Mais de 60 por cento dos médicos especialistas inquiridos disseram-se insatisfeitos ou muito insatisfeitos com o número de horas de serviço. A insatisfação cresce para 74 por cento no que diz respeito ao tempo disponível para família e lazer.
Destinos: privado ou emigração

Do estudo sobressai também o facto de mais de um terço dos médicos inquiridos na Região Norte ter trocado o SNS pelo sector privado. Outro dado a ressaltar é o de que metade dos internos admite emigrar, uma vez concluído o internato da especialidade.Cerca de 80 por cento dos médicos inquiridos mostraram-se satisfeitos ou muito satisfeitos em matéria de relacionamento com os colegas.


A fase do estudo que avaliou os clínicos que deixaram o Serviço Nacional de Saúde recolheu 812 respostas: 36,1 por cento dos médicos escolheram o privado em regime de exclusividade; cerca de 43 por cento passaram à reforma e sete por cento emigraram.

Quanto às idades, os médicos que optaram pelo sector privado rondava os 50 anos, aqueles que se reformaram tinham em média 68 anos os que emigraram tinham 40 anos.

Participaram no estudo perto de uma centena de internos.

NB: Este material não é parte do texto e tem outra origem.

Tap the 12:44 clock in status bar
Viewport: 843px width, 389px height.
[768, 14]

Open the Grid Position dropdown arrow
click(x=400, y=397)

Quase 20 por cento indicaram a vontade de abandonar o SNS após o internato e mais de 40 por cento disseram-se indecisos, sendo que pouco mais de um terço afirmaram que “provavelmente” ou “definitivamente” ficarão no público.

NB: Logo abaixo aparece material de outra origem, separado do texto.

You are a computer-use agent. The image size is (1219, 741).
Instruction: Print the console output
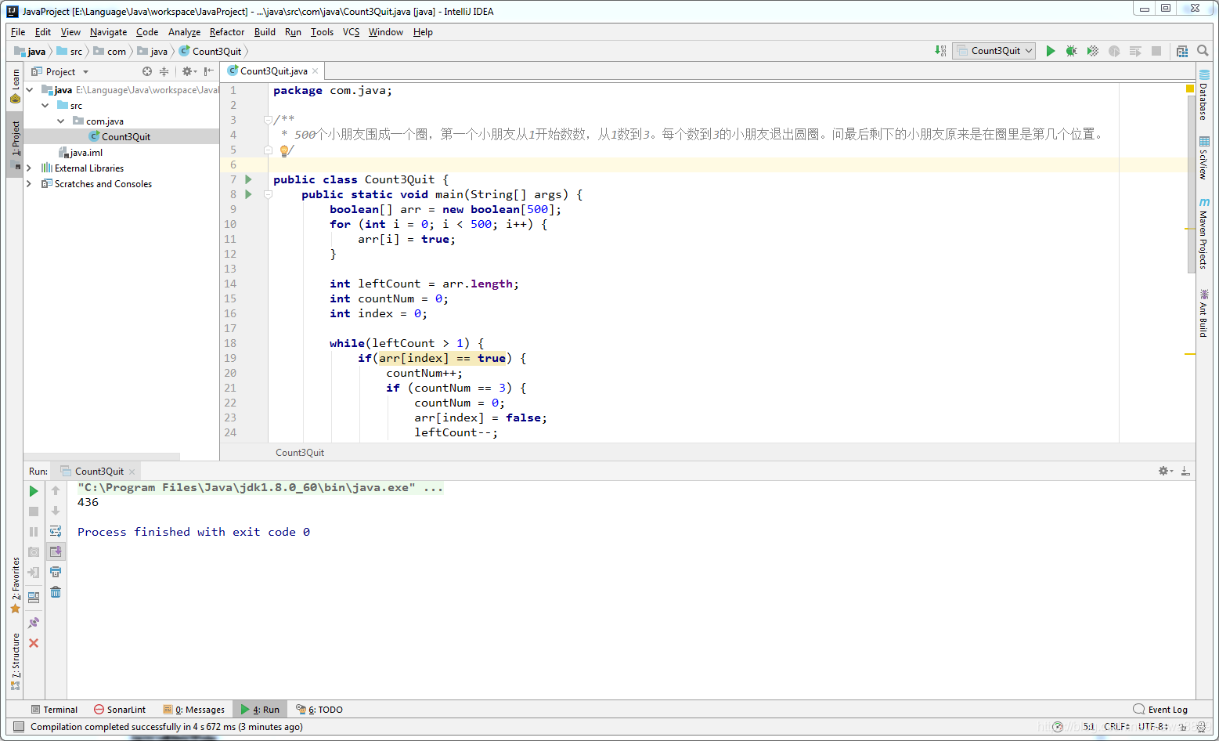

Em suma, cerca de metade dos internos admitiu ponderar a emigração depois do internato da especialidade e só 11 por cento afiançaram que nenhuma remuneração os levaria a exercer no estrangeiro.
“Uma questão central”

Igualmente ouvido pela Lusa, sobre as conclusões do estudo de Marianela Ferreira, o bastonário da Ordem dos Médicos sublinhou receber, a um ritmo diário, chamadas de clínicos a um passo de deixar o SNS. Miguel Guimarães exorta mesmo o Ministério da Saúde a rever as condições da carreira.

“Todos os dias recebo chamadas de médicos que já emigraram, pretendem emigrar ou daqueles que vão trabalhar no sector privado. E o motivo tem a ver com uma questão central que são as condições de trabalho, que envolvem vários fatores que podem determinar a continuidade ou não das pessoas no Serviço Nacional de Saúde”, explicou o responsável.

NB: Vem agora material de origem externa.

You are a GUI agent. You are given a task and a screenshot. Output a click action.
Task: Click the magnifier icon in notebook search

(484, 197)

“Nos últimos anos a carreira médica não tem tido aplicação prática”, reforçou.

O bastonário referiu, a título de exemplo da falta de aplicação da carreira médica, o caso do concurso hospitalar para médicos que concluíram em março a especialidade – o processo ainda não teve início.

Miguel Guimarães lê o estudo agora conhecido como uma “chamada de atenção” ao ministro Adalberto Campos Fernandes. A Ordem dos Médicos quer mesmo estender a avaliação às demais regiões.